16. Andrew Flynn (University College Cork, Ireland)  T. From seeing double to modelling seizure dynamics with multifunctional reservoir computers A. In the pursuit of developing artificially intelligent systems there is much to be gained from dually integrating further physiological features of biological neural networks and knowledge of dynamical systems into machine learning environments. In this talk such a two-armed approach is employed in order to translate ‘multifunctionality’ from biological to artificial neural networks via the reservoir computing machine learning paradigm. Multifunctionality describes the ability of a single neural network to perform a multitude of mutually exclusive tasks by exploiting a form of multistability. The dynamics of how a reservoir computer achieves multifunctionality when tasked with solving the ‘seeing double’ problem are presented. These results help to identify many new application areas for reservoir computers which are also explored in this talk including, data-driven modelling of multistability, generating chaotic itinerancy for memory recall, and reconstructing dynamical transitions present in the epileptic brain.

17. Tina Mai (Duy Tan University, Vietnam, and Texas A&M University, US)  T. Prediction of numerical upscaling for Richards equation using deep learning A. In [Sergei Stepanov, Denis Spiridonov, and Tina Mai. Prediction of numerical homogenization using deep learning for the Richards equation.

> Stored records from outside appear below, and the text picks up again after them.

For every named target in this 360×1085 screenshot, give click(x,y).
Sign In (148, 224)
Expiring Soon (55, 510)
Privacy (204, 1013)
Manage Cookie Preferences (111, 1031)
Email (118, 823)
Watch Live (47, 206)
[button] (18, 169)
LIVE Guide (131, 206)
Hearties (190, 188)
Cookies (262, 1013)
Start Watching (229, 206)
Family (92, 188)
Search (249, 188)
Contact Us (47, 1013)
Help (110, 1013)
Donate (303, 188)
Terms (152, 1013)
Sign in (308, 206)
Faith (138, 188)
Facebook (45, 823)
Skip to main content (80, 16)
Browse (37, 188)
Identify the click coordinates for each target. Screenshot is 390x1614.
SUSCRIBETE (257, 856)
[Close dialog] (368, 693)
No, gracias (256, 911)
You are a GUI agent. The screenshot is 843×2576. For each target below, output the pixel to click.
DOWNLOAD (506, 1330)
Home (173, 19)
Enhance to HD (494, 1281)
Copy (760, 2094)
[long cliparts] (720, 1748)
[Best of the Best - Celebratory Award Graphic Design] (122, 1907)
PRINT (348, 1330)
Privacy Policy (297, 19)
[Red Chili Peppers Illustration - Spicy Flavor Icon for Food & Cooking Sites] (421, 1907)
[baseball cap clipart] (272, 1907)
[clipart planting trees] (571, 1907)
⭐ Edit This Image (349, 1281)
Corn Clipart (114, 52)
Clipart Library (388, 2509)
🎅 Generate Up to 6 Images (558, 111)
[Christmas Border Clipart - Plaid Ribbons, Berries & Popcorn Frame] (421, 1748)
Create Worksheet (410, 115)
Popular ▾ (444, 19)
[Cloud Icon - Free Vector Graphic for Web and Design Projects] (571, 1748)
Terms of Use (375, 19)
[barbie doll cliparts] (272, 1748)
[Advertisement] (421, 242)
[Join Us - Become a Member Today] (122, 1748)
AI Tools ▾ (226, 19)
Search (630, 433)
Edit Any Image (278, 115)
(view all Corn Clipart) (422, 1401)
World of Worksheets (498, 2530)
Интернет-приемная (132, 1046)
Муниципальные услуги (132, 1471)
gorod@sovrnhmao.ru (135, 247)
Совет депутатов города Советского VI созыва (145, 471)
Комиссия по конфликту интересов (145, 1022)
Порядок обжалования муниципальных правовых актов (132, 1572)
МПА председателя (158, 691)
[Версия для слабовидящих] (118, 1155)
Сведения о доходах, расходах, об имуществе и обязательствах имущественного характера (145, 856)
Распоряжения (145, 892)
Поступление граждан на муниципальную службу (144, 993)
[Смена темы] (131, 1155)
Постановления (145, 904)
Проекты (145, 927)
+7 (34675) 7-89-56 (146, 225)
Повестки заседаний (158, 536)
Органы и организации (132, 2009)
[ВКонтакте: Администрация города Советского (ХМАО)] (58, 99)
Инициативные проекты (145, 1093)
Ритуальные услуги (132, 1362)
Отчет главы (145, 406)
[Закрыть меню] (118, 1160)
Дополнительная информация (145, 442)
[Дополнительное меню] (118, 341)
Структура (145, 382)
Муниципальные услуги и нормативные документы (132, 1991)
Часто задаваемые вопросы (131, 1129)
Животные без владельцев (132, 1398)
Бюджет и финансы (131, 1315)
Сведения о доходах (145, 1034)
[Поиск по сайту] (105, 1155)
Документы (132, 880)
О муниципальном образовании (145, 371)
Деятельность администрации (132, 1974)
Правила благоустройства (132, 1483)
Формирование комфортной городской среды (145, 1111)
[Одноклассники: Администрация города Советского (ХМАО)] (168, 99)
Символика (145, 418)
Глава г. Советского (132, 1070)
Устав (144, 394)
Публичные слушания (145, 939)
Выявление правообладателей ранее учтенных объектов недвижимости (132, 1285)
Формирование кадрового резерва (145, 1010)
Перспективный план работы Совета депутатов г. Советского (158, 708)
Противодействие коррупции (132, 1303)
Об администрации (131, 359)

Journal of Computational and Applied Mathematics, 424:114980, 2023. https://doi.org/10.1016/j.cam.2022.114980], for an unsaturated flow in the form of nonlinear Richards equation over heterogeneous media, we build a new coarse-scale approximation scheme based on numerical homogenization. Using deep neural networks (DNNs), this strategy provides frequent and rapid estimates of macroscopic parameters. To be more precise, during training a neural network, we employ a training set of random permeability realizations and correspondingly computed macroscopic targets (effective permeability tensor, homogenized stiffness matrix, and right-hand side vector). Our proposed deep learning approach, which constructs nonlinear maps between such permeability fields and macroscopic properties, is novel in that it treats the nonlinearity of Richards equation in the predicted coarse-scale homogenized stiffness matrix. Numerous numerical experiments on problems involving two-dimensional models show how well this method predicts the macroscopic features and hence solutions.